The militia movement is a flash in the pan composed of people who embrace the mythological notion of a Jeffersonian America which never has existed and in the next decade or so will not exist.
Poor Mexicans will continue to enter the U.S. for as long as Mexico remains a shitty place for them to live and Mexico will remain a shitty place for them to live for the forseeable future because of corruption among the elite. (Kaplan is more diplomatic about it, but that's the gist.) Also, the drug trade and wages from unskilled labor in the U.S. represent the bulk of Mexico's economy. If the "war on drugs" were to someday suddenly cut the flow of drugs in half and if the INS managed to halve the number of unskilled workers that could send their paltry wages south, Mexico would disintegrate.
Speaking of disintegrating, Canada is closer to breaking up than one might have suspected (says Kaplan) because the cities along the southern border have more in common (economically and geographically) with their American cousins to their immediate south than they have to their Canadian brothers to the east and west.
Kaplan's view of these developments grows increasingly optimistic as he moves from south to north, even though he seems to regard Portland and Vancouver as something of a pasty Disneyfied utopia. He also can't avoid mentioning that these societal transitions seem to be more successful in areas where there is an abundance of Asian/WASP influence and less successful where there is an abundance of African/Hispanic influence.
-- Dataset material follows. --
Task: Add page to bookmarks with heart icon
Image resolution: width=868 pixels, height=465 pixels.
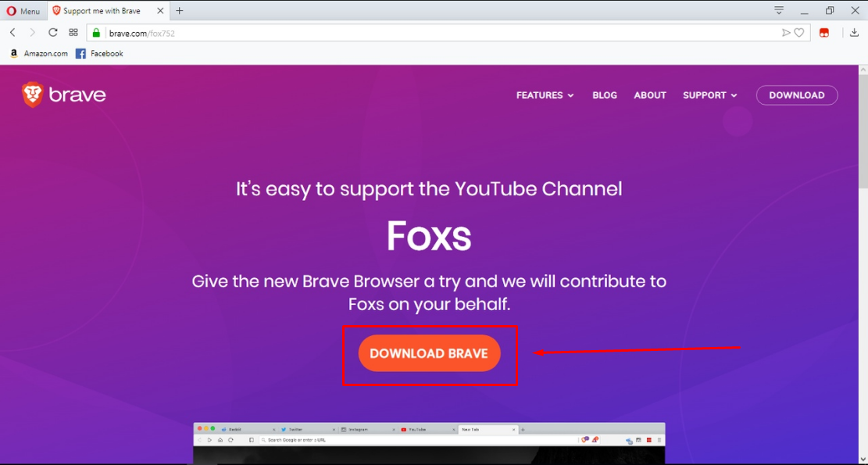Action: (799, 33)
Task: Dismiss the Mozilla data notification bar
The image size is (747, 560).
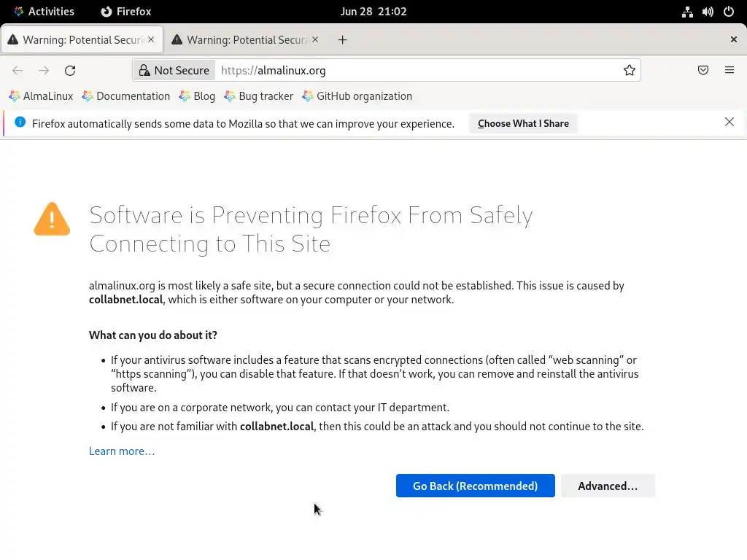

He tries hard to say it without saying it. He lets one of his interviewees say it. He needn't have tiptoed around the subject, but could have restated this notion as two self-evident principles, namely 1) that people who are poor in this decade are likely to be poor in the next, and 2) whether things change or not, being poor and uneducated is going to suck.
Your Host comments:
For the sake of brevity I've had to leave a lot out, although I think I've touched on most of the important points Kaplan tries to make.
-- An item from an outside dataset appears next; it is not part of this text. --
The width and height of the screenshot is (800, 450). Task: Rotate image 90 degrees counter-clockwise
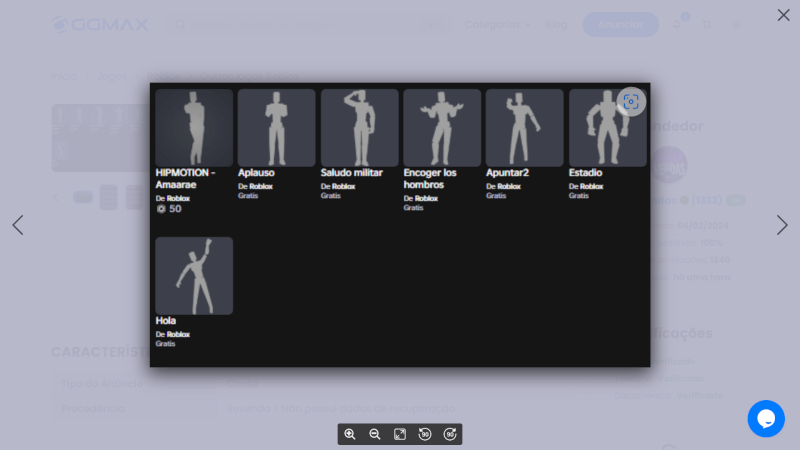pyautogui.click(x=425, y=434)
There are a couple of weaknesses with some of his arguments, particularly the one which holds that architectural change metaphorically presages social change. It's an intriguing idea, but I'll need more than the one example he gives before I'm made a believer. Still, that's not the central theme of the book and he credits another tall thinker with having demonstrated the principle in another work.
I'm a little disappointed that he spent only a couple of paragraphs on Arkansas. I would like to have compared his observations to my opinions of my home state and thereby guage the accuracy of his impressions of other parts of the country.
Sometimes the reader is required to forgive (or skip) some of the author's more poetical descriptive flights. Here's one example: In describing the local accent of Victoria, British Columbia, Kaplan writes, "The words slip from people's mouths like springwater vectored by rocks in a stream." That's a pretty simile, and from a technical point of view the springwater image is a geologically consistent choice; but the image doesn't really convey anything about the accent he is trying to describe.
But that's knit-picking, isn't it?
Those three criticisms are pretty insignificant and they do nothing to undermine the more important observations he describes. His arguments are persuasive and his reasoning is generally clear. He doesn't make any surprising predictions. Rather he merely extends present trends, assuming they will continue; and by limiting the time scale of his predictions to the near future he decreases the chances that some unforseen development might unravel all his careful reasoning. Some subjects, race particularly, he approaches obliquely, so the reader has to infer Kaplan's prognostications on those subjects.
There's a lot more in the book than I've covered here, changing role of the military and the like. If paradigm shifts interest you, give Kaplan a read.